Data to process
────────────────────

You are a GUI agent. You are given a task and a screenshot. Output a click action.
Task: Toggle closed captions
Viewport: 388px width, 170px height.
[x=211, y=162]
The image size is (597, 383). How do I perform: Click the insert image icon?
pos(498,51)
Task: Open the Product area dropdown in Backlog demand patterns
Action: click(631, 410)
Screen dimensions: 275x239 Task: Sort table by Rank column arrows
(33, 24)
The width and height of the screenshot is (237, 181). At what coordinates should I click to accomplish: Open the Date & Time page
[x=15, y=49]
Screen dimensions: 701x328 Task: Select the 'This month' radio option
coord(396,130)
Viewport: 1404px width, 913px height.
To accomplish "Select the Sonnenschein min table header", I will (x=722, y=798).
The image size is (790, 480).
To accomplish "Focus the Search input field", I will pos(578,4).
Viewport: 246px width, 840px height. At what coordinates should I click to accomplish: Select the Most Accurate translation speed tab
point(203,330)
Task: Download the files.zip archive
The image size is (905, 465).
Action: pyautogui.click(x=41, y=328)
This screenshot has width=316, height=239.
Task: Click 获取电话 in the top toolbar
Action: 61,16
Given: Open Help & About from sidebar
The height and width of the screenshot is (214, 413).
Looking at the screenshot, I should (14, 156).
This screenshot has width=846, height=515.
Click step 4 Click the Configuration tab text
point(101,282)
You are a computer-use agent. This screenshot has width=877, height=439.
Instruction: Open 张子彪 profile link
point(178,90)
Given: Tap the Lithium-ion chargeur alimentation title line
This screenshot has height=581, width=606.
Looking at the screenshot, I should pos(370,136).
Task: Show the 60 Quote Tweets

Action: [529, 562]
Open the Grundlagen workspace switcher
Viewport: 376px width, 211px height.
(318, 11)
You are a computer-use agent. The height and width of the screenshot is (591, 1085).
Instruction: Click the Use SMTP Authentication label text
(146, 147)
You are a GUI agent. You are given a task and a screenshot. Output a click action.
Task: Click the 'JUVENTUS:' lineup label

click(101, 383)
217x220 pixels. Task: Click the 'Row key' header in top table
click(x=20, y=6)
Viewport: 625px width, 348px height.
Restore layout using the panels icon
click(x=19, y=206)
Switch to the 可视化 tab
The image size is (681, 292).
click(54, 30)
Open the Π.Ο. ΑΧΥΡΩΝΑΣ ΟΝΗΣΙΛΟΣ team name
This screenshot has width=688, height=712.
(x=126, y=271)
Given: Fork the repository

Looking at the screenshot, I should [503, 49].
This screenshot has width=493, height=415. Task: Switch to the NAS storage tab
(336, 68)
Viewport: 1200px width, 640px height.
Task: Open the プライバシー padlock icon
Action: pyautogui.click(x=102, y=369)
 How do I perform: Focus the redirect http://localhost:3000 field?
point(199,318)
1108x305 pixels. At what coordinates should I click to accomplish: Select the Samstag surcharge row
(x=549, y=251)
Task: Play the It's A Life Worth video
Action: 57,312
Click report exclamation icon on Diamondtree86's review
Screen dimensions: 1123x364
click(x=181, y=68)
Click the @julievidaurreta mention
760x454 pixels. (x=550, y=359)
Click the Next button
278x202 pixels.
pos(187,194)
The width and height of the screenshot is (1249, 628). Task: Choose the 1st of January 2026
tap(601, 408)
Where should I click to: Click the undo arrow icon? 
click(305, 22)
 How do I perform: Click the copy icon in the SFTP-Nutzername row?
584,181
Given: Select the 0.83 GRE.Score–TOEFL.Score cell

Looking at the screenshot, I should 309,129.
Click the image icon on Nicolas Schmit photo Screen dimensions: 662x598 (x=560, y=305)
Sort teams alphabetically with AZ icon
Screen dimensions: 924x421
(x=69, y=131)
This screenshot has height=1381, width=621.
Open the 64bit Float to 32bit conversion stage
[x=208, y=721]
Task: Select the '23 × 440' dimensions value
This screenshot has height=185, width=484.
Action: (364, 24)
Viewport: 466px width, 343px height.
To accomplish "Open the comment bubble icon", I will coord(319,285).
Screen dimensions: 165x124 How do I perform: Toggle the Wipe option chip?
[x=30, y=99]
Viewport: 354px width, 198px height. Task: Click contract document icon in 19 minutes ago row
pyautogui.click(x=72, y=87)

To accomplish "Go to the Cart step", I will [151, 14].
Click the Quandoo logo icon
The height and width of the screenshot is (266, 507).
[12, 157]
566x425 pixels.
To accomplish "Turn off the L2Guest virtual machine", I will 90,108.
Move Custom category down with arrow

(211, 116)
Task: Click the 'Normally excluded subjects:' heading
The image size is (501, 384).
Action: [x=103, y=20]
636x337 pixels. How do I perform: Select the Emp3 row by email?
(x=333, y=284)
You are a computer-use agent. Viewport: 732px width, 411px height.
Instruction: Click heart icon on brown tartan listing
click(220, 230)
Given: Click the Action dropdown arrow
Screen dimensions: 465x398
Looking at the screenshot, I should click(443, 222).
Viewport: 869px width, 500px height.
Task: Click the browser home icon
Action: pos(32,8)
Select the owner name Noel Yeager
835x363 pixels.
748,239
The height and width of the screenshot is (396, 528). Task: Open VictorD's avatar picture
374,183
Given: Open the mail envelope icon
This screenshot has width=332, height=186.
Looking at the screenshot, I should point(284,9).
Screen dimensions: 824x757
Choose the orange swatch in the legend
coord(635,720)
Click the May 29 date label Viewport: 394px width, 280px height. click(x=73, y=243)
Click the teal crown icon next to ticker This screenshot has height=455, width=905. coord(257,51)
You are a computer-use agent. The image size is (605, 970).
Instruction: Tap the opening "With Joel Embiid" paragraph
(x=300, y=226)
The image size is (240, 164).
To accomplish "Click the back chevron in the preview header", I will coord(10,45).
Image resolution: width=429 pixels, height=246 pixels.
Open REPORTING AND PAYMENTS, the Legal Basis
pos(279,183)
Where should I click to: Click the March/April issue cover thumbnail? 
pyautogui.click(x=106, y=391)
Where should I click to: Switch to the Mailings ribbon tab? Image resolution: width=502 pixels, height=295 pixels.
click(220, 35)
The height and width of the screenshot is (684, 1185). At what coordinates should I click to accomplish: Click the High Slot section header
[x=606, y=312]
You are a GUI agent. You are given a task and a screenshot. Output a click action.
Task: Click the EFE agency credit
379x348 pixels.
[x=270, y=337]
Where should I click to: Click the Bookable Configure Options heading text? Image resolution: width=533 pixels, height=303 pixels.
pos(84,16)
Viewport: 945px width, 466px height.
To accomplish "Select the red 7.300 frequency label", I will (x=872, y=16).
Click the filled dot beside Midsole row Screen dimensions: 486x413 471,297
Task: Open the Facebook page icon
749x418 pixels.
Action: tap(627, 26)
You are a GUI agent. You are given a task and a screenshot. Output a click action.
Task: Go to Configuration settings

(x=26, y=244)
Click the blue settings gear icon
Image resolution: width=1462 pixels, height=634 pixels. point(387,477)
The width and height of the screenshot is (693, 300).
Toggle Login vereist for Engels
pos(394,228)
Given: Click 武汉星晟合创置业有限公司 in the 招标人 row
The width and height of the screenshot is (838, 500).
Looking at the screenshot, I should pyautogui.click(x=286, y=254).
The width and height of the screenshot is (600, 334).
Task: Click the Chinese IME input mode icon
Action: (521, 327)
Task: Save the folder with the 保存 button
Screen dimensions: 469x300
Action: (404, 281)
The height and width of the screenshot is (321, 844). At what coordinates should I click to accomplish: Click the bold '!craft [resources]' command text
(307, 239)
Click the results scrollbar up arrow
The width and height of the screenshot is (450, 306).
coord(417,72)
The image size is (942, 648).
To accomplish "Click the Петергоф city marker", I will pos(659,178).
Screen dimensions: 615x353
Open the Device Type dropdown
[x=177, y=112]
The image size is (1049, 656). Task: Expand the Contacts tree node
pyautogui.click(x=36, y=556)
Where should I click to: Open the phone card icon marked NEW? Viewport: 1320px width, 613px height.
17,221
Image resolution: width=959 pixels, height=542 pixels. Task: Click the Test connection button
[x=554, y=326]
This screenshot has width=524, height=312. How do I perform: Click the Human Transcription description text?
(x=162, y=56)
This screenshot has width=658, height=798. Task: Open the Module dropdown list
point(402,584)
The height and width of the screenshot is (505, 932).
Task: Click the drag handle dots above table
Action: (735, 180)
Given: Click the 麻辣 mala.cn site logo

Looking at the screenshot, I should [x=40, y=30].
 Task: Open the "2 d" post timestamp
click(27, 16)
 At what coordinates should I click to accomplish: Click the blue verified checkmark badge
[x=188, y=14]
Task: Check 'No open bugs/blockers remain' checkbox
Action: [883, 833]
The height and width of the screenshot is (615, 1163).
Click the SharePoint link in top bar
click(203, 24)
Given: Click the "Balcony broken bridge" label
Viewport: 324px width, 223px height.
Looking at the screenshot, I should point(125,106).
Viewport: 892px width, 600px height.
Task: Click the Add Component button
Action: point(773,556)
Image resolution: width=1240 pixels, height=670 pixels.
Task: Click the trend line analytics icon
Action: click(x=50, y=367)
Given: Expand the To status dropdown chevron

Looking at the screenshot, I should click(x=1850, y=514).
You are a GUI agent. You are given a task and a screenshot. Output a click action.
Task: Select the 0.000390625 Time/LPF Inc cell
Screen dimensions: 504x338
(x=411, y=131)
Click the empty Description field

────────────────────

Exercise
Could you restate word for word the lines above from the one containing "379x348 pixels." through the one containing "Viewport: 945px width, 466px height.", both included, and nothing else?

Solution below
379x348 pixels.
[x=270, y=337]
Where should I click to: Click the Bookable Configure Options heading text? Image resolution: width=533 pixels, height=303 pixels.
pos(84,16)
Viewport: 945px width, 466px height.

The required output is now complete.